The strategy is to pause buying Bitcoin.
Michael Saylor said on Sunday that the company will not increase its Bitcoin holdings this week, pausing its regular purchasing plan ahead of its first-quarter earnings report on Tuesday.
“Not buying this week. Back to work next week,” Saylor wrote on X.
No purchases this week. Back to work next week. $BTCpic.twitter.com/lqliYZPAf4
— Michael Saylor (@saylor)May 3, 2026
This is the second time this year that Strategy (formerly MicroStrategy) has paused its Bitcoin purchases. The company has become the largest publicly traded Bitcoin asset manager and one of the most prominent representatives of institutional Bitcoin investment. Its previous pause in weekly purchases occurred during the week of March 23 to 29.
The current strategy holds 818,334 bitcoins, equivalent to nearly 3.9% of Bitcoin’s fixed supply of 21 million. The company most recently purchased 3,273 bitcoins at an average price of $77,906 per coin. As of early Monday Asian trading, Bitcoin was trading near $80,100 per coin, up approximately 20% from last month.

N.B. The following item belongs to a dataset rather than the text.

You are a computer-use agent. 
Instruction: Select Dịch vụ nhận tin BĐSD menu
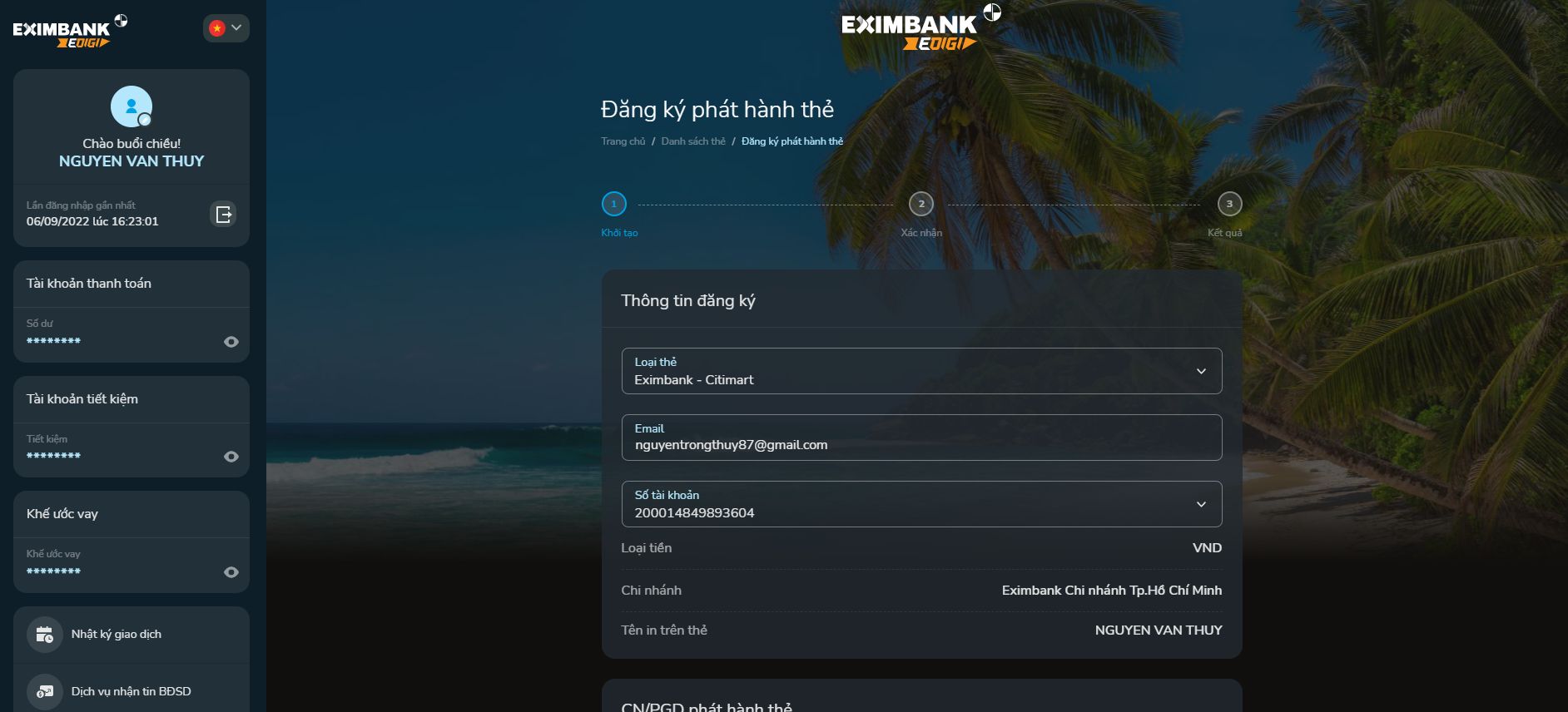click(131, 692)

This pause appears minor, but it occurred ahead of Strategy's announcement of first-quarter earnings on Tuesday, with some Wall Street analysts expecting a loss of $18.98 per share.
Strategy is forecast to generate approximately $125 million in revenue for the first quarter. Yahoo Finance data shows that, based on estimates from six analysts, revenue is expected to increase by about 12.6% compared to $111.1 million in the same period last year. This represents an improvement over the 3.6% decline seen year-over-year, indicating that despite the company now being almost entirely tied to Bitcoin, its core software business continues to grow steadily.

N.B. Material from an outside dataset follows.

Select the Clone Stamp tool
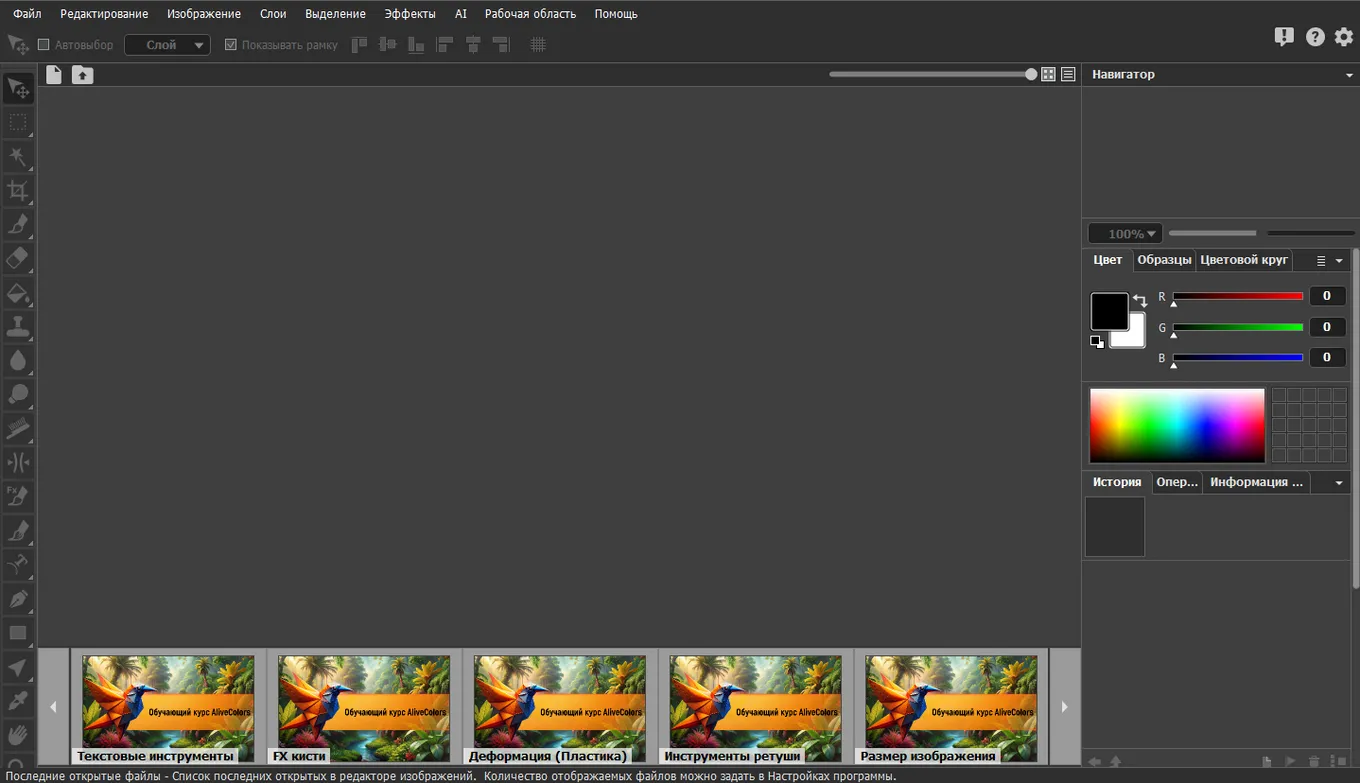This screenshot has height=783, width=1360. point(18,327)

However, profits are expected to decline. According to Yahoo Finance, the average expected loss for the March quarter is $27.33 per share. Zacks Research data forecasts an upcoming loss of $3.41 per share.
The value of Strategy today lies not in it being a software company that holds a Bitcoin position, but in it being a Bitcoin financing vehicle that happens to also provide business intelligence software. This means that the report released on Tuesday may depend more on whether Saylor’s financing mechanism can continue to operate than on its actual operational performance.

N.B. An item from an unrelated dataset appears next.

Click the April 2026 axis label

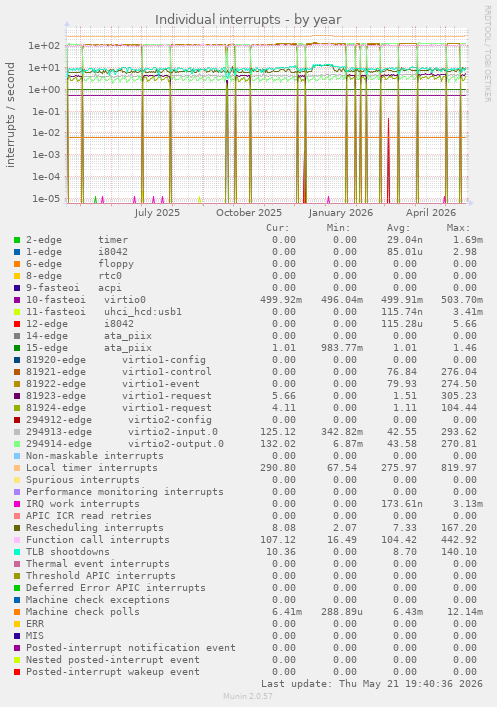(431, 213)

One of the most anticipated products is STRC, a perpetual preferred stock designed to trade near $100 while paying variable monthly dividends, currently offering an annualized yield of approximately 11.5%.
The product’s key selling point is that its returns are backed by the strategy’s balance sheet and a capital strategy involving substantial Bitcoin investments, but a persistent issue is that if market sentiment shifts, the product may appear less like a stable income source and more like a credit risk.
The rise in Bitcoin's price has supported the valuation of this strategy, enhancing its ability to raise capital, which in turn funds further Bitcoin purchases. However, when market sentiment weakens, the same structure becomes more vulnerable.